Saturday, 22 October 2016

The birth of a mug

I thought I would share the process of making a mug from start to finish. It will be interesting to some, maybe not to others. I will inject some humour into it so that might help. There are pretty photos though so even if you don't want to read about the intricacies, you can just have a look.

If anything, it gives a picture of all the time, steps and processes involved in making an everyday object that most of us depend on to wake up or get through the day once it's filled with hot caffeinated liquid.

Day 1: Throwing
The first step to any pottery is throwing. This is where you turn a lump of clay into a vessel, be it a cylinder, bowl, vase or bottle. Here are two cylinders I threw to make into mugs. The clay shrinks a lot so you have to make them much bigger than you want them at this stage. I tend to leave a decent amount of excess clay at the base so it's easier to lift off the wheel and the shape doesn't get distorted. 

Day 2: Turning

All that excess clay needs to go and the bottom needs to be tidied up. This is done by turning/trimming the pot upside down. Using a sharp tool, you trim away the clay while the wheel is spinning. I was taught that it should be spinning at top speed so you are maintaining the profile. But this is dangerous as your pot could go flying. It happened to two of these but it's just one of life's hazards when you are potter (we'll cover more as the days go by). 

Day 3: Assembling
This can be done on the same day as turning if your pot and handle both have the same moisture content. The handles I've made for these mugs are extruded. An extruder works just like that Play-doh hair cut toy but the holes are at the bottom. It's kind of fun to use and makes really consistent handles but just like the toy version, it's no fun to clean up. 

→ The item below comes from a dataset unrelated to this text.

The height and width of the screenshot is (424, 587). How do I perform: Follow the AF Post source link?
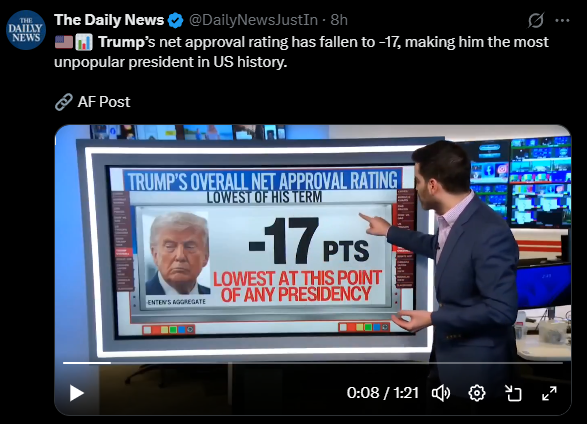pos(104,102)
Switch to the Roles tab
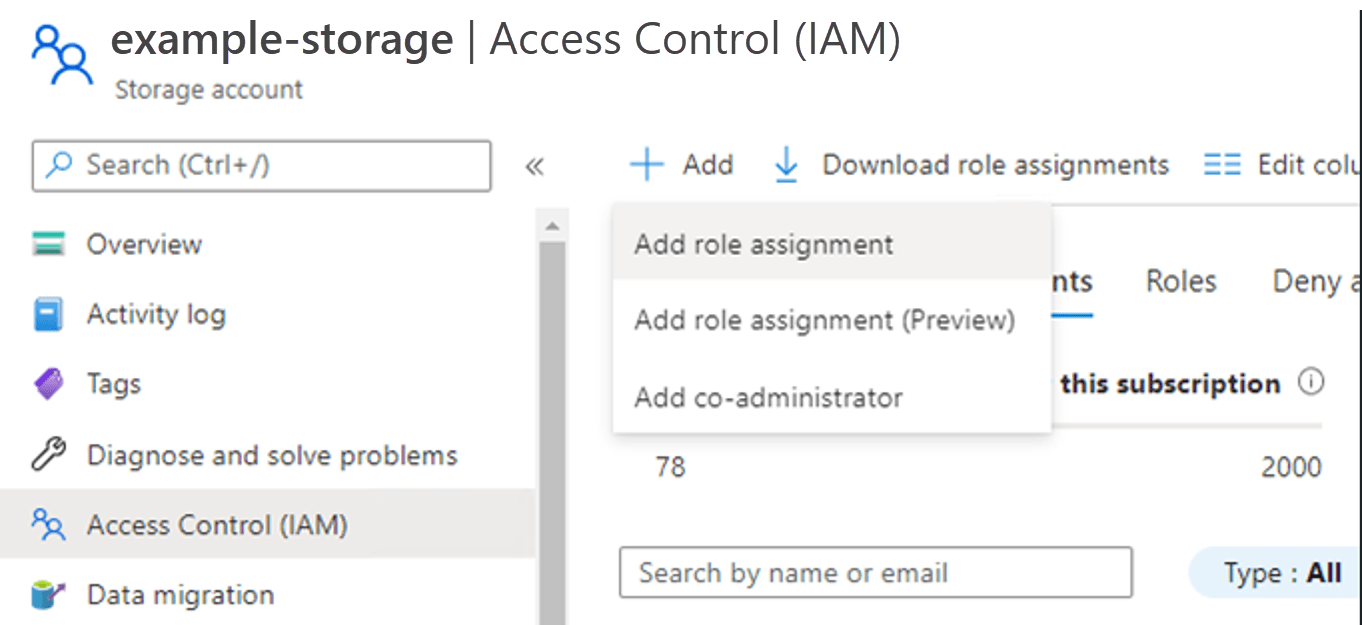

To attach the handles - or a spout or anything else - you need to score both pieces and attach them using slip. Slip is made by adding water to dried powdered clay. It is somewhere between a liquid and a solid and it is basically glue made of clay.  Then you have to smooth is all out so there are not cracks or air holes and generally so you don't have a messy join on an otherwise smooth mug. Sometimes with all the care in the world, the handles still crack off if they dry the wrong way (another hazard).

Day 4: Drying
You cannot fire a pot if there is even a drop of moisture still in it. If you do, it could explode in the kiln. This would suck for you but it could also destroy other people's work and in a community studio, that's kind of frowned upon (and another hazard). So here they are with the handles attached taking up nearly all of my meagre shelf space with other pots helping me stack them up vertically.  

Day 5: Glazing
Once the mug has been through the first firing, it's known as bisque or biscuit fired. They both make it sound appetizing but it's just dry, hard porous clay. For things like plant pots, you might want to stop at this stage because porosity is good for plants. But this little mug isn't stopping here.

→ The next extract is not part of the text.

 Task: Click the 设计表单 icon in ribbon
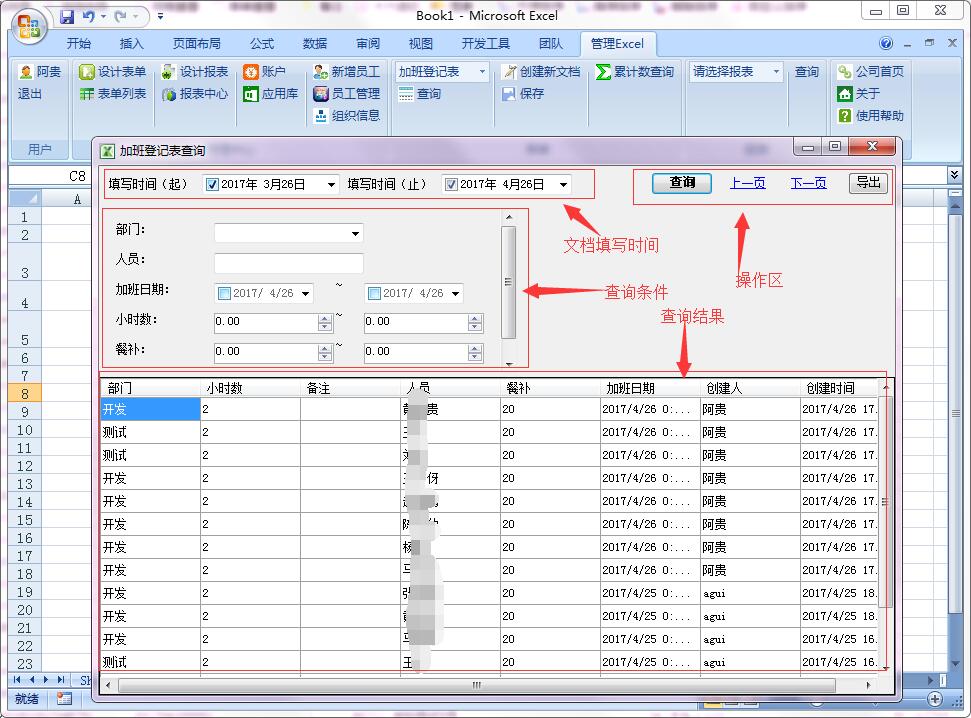87,72
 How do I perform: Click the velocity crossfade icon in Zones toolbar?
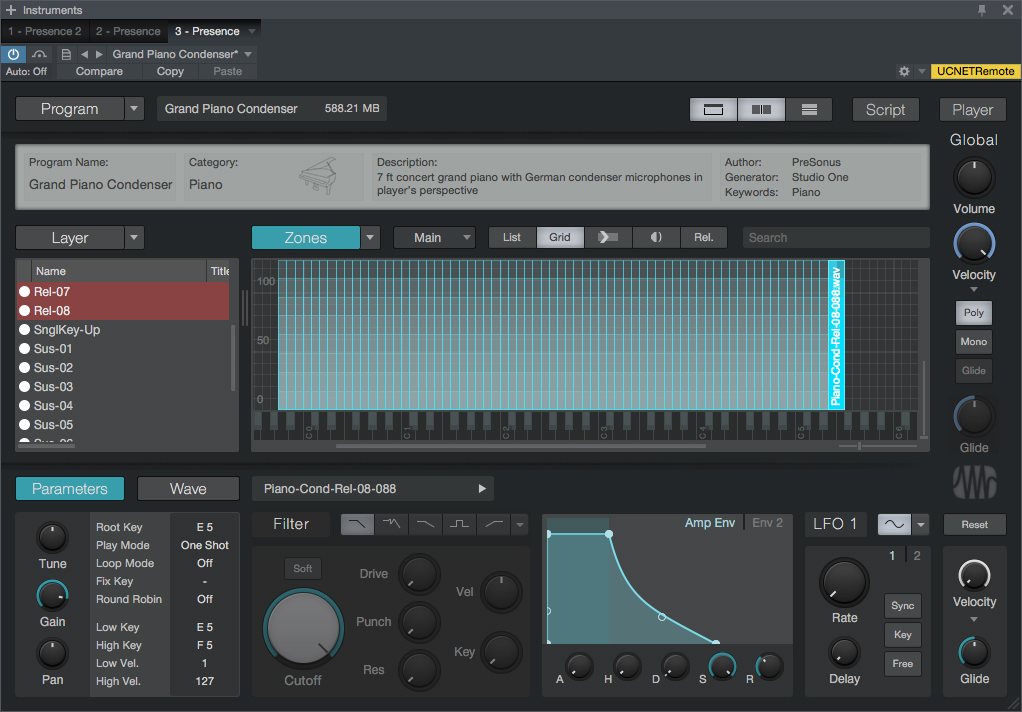point(656,237)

The first stage involves glazing it all over with transparent. Then the base needs to be cleaned off or else the pot will stick to the kiln shelf (hazard alert). At this stage I also brush a layer of iron oxide all around the rim. The aim is for this to melt into the glaze and run down both the inside and outside of the mug. 

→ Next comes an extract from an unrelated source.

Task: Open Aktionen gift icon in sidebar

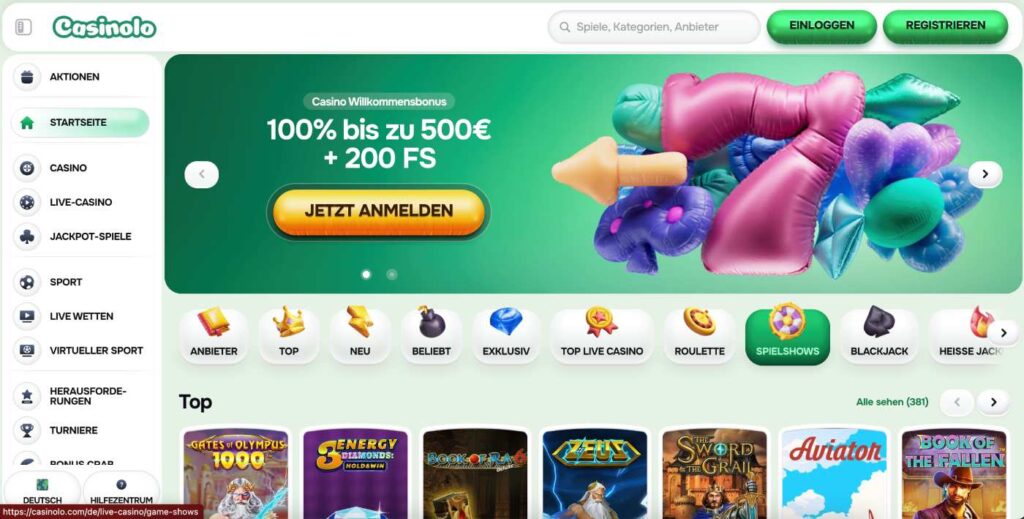Action: 27,77
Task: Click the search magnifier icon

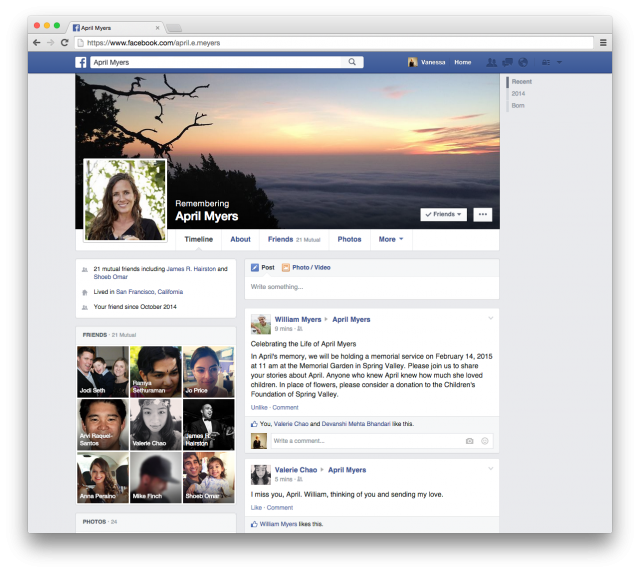Action: (353, 62)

After that's all dry, it is then dipped into a second glaze of my own secret mix. It is only dipped to halfway down the bottom of the handle. This means you will get a little band of white clay (with transparent glaze) right at the base. Because of the minerals glaze is made with, the raw colour has absolutely nothing to do with how it will look once it's fired. These are a dull pink now but they will be a glossy pale green when they emerge.  

Even if you've used the same glaze 400 times, there is still no guarantee it will come out the way you expect. Where it sits in the kiln can affect it. What it's sitting next to can affect it. Even dust that collected on it while it was waiting to go into the kiln can affect it (yet another hazard). 

Day 6: The finished mug (finally)
Once the kiln reaches 1235º C, the glaze will mature. This takes a long time. Then it has to cool back down to 40º C before you can even open the kiln. This also takes a long time. Is it clear yet how long it takes to make a mug? Don't worry, I'll say it again before the end of this post. Here you can see that the oxide behaved, running down and melting like I wanted it to. Sometimes things do work out.

So, many days of work go into making a mug by hand. Most commercially produced mugs are cast and no hand ever touches clay. The rest of the steps are probably done by a machine as well. So please think about how much thought, skill and labour go into hand made pottery and don't just think, 'but I could get mugs from Ikea for £1 each'. And if you do think that, please don't tell any potter. It's too upsetting. 

We definitely understand that not everyone can afford hand made pots (most of us can't either) but that's not the same thing as assuming they should be as cheap as mass produced stuff. Fortunately for me, a nice woman commissioned me to make these mugs for her so I never have to convince anyone what I think they are worth.